>>>
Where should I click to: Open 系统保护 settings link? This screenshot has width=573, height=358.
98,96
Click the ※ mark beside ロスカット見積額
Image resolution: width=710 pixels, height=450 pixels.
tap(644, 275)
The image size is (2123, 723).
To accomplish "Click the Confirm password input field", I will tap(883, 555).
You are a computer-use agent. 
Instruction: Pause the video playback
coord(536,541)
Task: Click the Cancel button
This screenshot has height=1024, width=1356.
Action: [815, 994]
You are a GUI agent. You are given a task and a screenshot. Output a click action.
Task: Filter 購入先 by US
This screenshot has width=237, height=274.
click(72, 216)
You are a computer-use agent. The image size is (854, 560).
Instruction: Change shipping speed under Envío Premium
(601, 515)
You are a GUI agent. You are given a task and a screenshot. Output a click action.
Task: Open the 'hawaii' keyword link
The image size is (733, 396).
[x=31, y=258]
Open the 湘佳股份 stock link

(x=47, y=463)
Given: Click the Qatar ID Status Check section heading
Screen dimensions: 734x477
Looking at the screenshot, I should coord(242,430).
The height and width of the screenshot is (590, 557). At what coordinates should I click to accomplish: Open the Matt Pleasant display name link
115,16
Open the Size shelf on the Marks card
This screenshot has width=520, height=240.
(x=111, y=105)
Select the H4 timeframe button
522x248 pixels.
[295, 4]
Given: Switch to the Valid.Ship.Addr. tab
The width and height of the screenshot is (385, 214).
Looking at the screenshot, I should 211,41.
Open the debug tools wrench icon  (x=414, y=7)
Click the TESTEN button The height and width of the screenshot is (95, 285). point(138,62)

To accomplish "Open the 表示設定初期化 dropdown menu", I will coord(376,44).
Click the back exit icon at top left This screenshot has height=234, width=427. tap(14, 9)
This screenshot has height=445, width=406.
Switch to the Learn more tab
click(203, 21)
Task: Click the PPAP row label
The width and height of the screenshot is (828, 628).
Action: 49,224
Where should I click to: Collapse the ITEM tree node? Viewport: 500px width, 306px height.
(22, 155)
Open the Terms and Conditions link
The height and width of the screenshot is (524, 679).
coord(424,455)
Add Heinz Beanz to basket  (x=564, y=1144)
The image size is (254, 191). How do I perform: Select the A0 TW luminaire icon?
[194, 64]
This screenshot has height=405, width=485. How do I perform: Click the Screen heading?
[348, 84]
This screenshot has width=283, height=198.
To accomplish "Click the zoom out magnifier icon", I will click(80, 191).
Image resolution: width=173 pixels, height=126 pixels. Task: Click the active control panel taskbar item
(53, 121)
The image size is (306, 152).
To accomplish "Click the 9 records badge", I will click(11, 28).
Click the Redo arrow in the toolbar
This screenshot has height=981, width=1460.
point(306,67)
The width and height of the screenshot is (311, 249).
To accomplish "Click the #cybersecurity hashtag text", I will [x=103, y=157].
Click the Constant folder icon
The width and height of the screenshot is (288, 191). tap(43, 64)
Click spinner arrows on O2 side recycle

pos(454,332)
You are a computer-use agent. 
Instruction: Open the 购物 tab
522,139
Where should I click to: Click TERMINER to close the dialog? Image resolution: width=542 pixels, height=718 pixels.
<<<
▶ TASK OBJECTIVE
The line with "Open the debug" and all the lines after it in the records above are to be output exactly, with nothing added.

▶ TASK SOLUTION
Open the debug tools wrench icon  (x=414, y=7)
Click the TESTEN button The height and width of the screenshot is (95, 285). point(138,62)

To accomplish "Open the 表示設定初期化 dropdown menu", I will coord(376,44).
Click the back exit icon at top left This screenshot has height=234, width=427. tap(14, 9)
This screenshot has height=445, width=406.
Switch to the Learn more tab
click(203, 21)
Task: Click the PPAP row label
The width and height of the screenshot is (828, 628).
Action: 49,224
Where should I click to: Collapse the ITEM tree node? Viewport: 500px width, 306px height.
(22, 155)
Open the Terms and Conditions link
The height and width of the screenshot is (524, 679).
coord(424,455)
Add Heinz Beanz to basket  (x=564, y=1144)
The image size is (254, 191). How do I perform: Select the A0 TW luminaire icon?
[194, 64]
This screenshot has height=405, width=485. How do I perform: Click the Screen heading?
[348, 84]
This screenshot has width=283, height=198.
To accomplish "Click the zoom out magnifier icon", I will click(80, 191).
Image resolution: width=173 pixels, height=126 pixels. Task: Click the active control panel taskbar item
(53, 121)
The image size is (306, 152).
To accomplish "Click the 9 records badge", I will click(11, 28).
Click the Redo arrow in the toolbar
This screenshot has height=981, width=1460.
point(306,67)
The width and height of the screenshot is (311, 249).
To accomplish "Click the #cybersecurity hashtag text", I will [x=103, y=157].
Click the Constant folder icon
The width and height of the screenshot is (288, 191). tap(43, 64)
Click spinner arrows on O2 side recycle

pos(454,332)
You are a computer-use agent. 
Instruction: Open the 购物 tab
522,139
Where should I click to: Click TERMINER to close the dialog? Image resolution: width=542 pixels, height=718 pixels.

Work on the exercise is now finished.